0

I have a "fantasy language" (a conlang), which has a very simple pronunciation system. Every letter represents one sound, as opposed to English, where you can have the same sound with different spellings ("here" and "hear", for example). In the fantasy language, each letter gets a specific sound. In addition, 2-syllable words are emphasized on the second syllable, so there is consistent emphasis when pronouncing.

So what I was thinking is, I would theoretically be able to write out a sentence, such as:

suq stretxi, reC hagi slur yas xica

And then an AI bot could "read" those letters and pronounce the sounds. The question is, how would I wire this up?

I know I can't just have 1 sound clip per letter, because the letters blend into each other in subtle ways.

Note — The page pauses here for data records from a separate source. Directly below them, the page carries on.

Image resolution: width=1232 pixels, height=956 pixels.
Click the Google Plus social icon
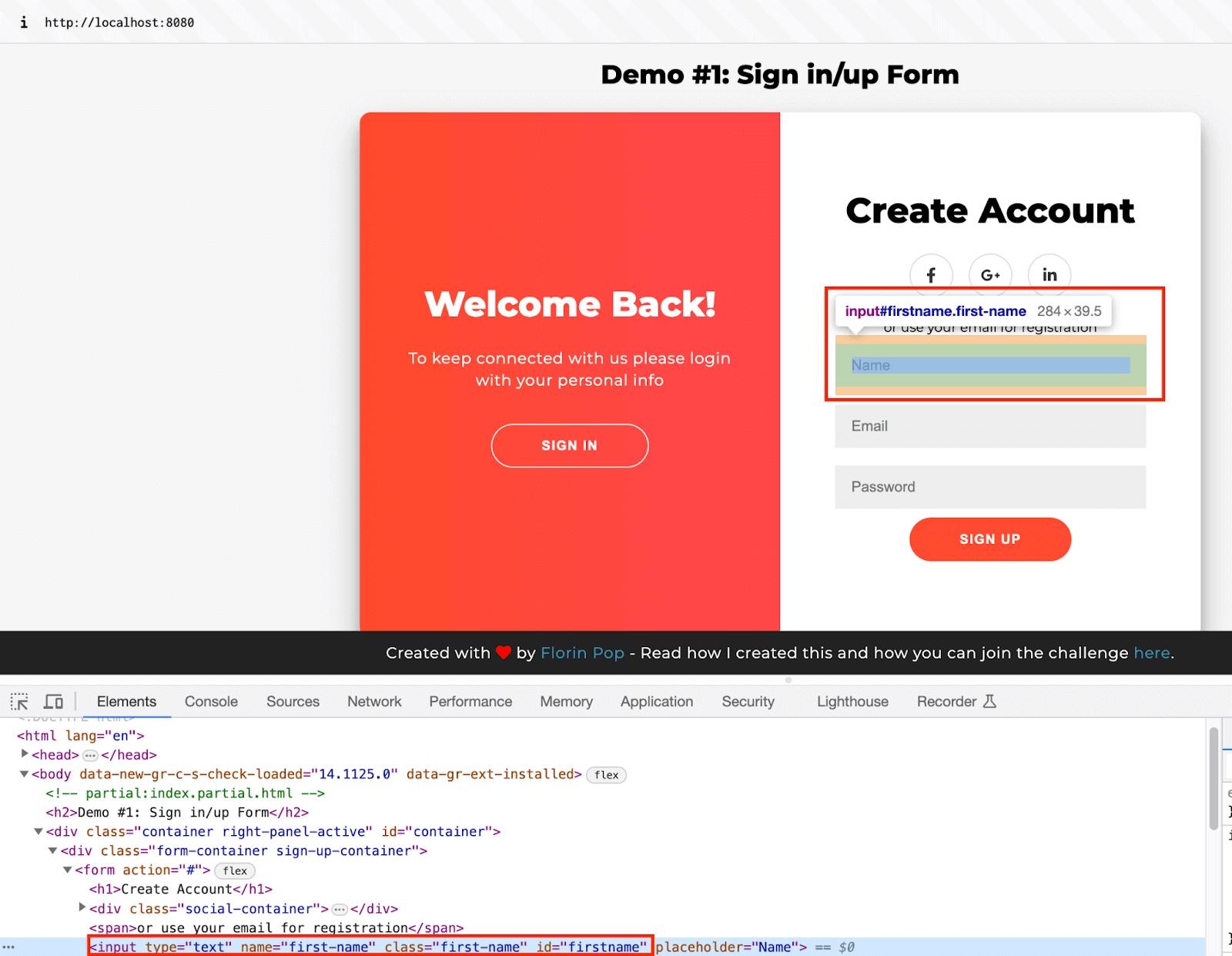pos(990,274)
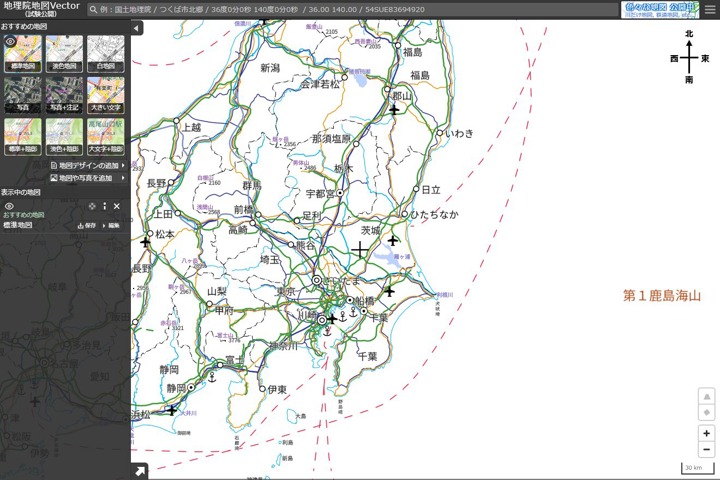This screenshot has width=720, height=480.
Task: Select the 淡色地図 map thumbnail
Action: (64, 53)
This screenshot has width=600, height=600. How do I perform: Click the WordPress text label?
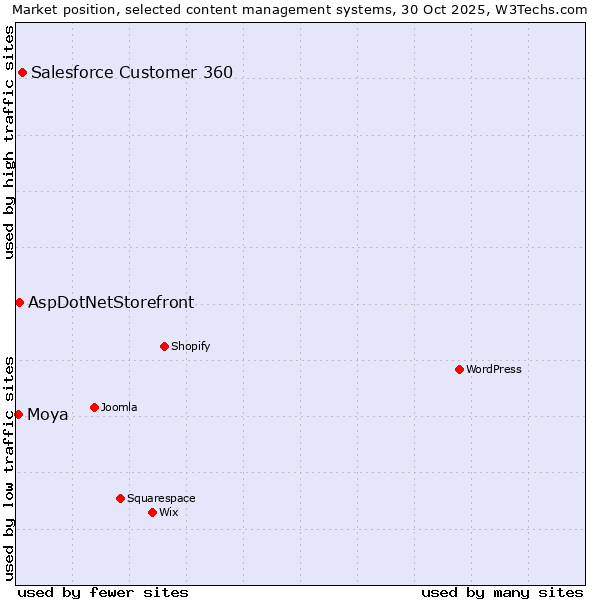(x=493, y=369)
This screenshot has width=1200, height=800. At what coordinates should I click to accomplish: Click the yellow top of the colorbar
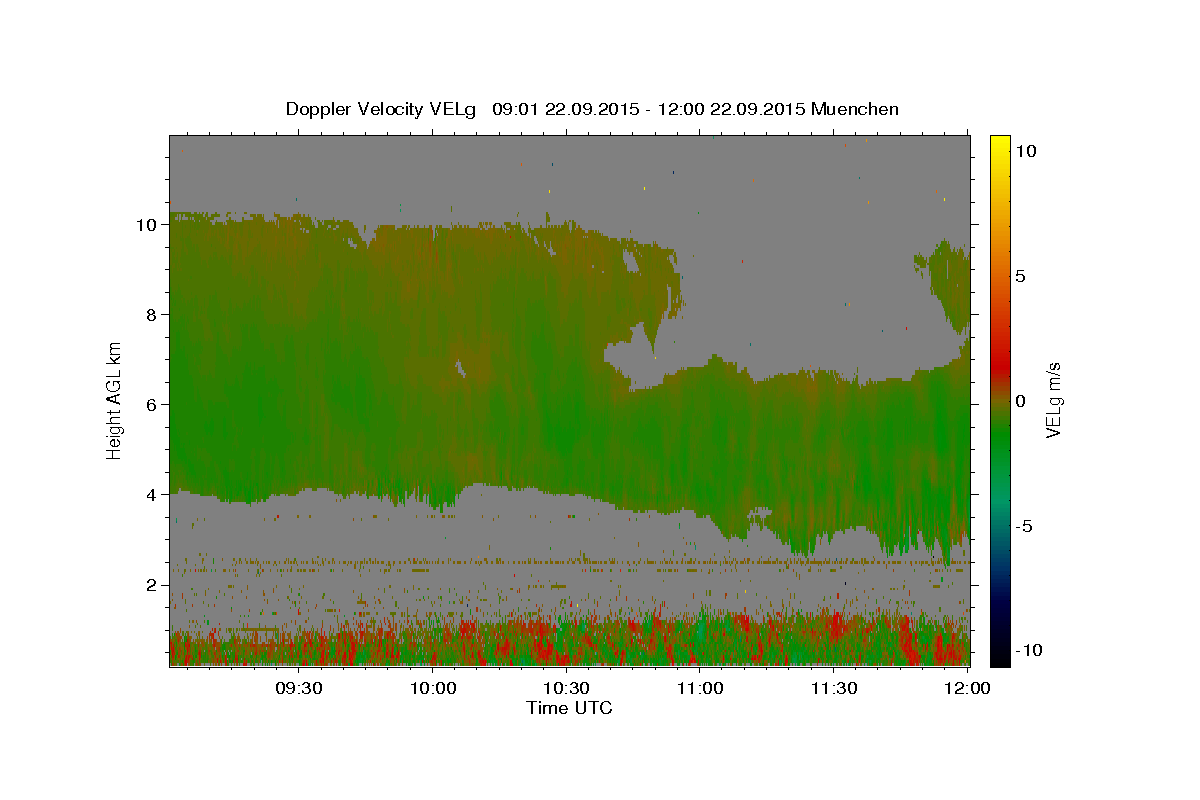(999, 143)
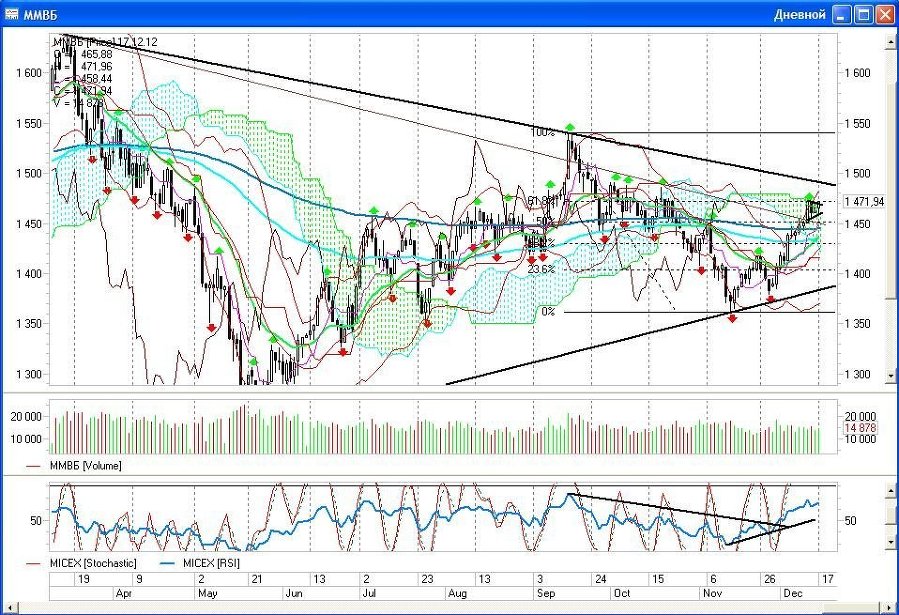
Task: Click the down arrow of the indicator panel scrollbar
Action: coord(891,541)
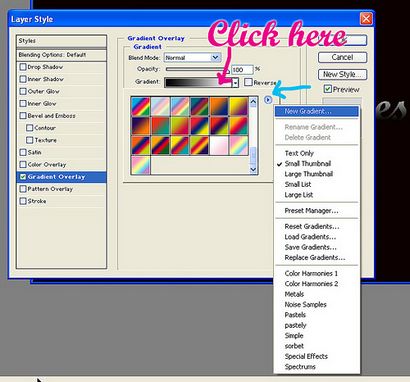Uncheck the Preview checkbox

[328, 89]
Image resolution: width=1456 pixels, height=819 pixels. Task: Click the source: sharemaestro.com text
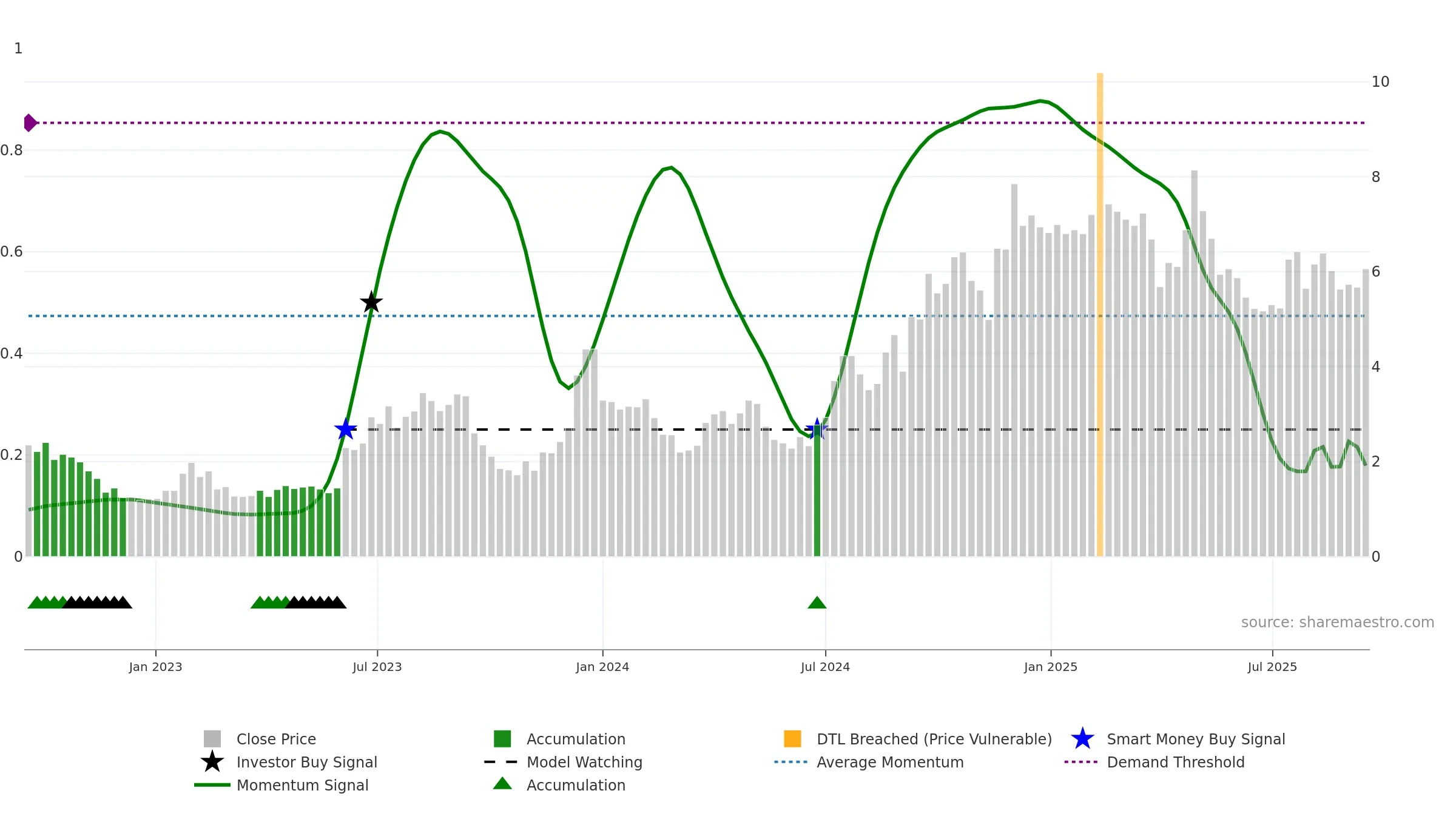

But is it possible to create a dataset of snippets of sounds somehow, and plug them into an existing AI voice generator or something like that, and it would just work? Ideally this would be possible in pure JavaScript so I could run it dynamically in the browser.

If it's not that simple, what would I need to do exactly to make this a reality?

I saw the pink trombone voice synthesizer (and source code), but I think that is probably too low level to be practical? Instead I am imagining doing it like how Siri seems to have been created, and splice up actual speaking (probably me myself doing the speaking) into labelled sound clips and have a database of sound clips to dynamically weave together. I'm just not sure what I would need to create exactly to make that happen, and how much work it would be.

I don't need to know down to the code how to do it, just looking for a high level and some details like how many recordings I might need or what technique would be best.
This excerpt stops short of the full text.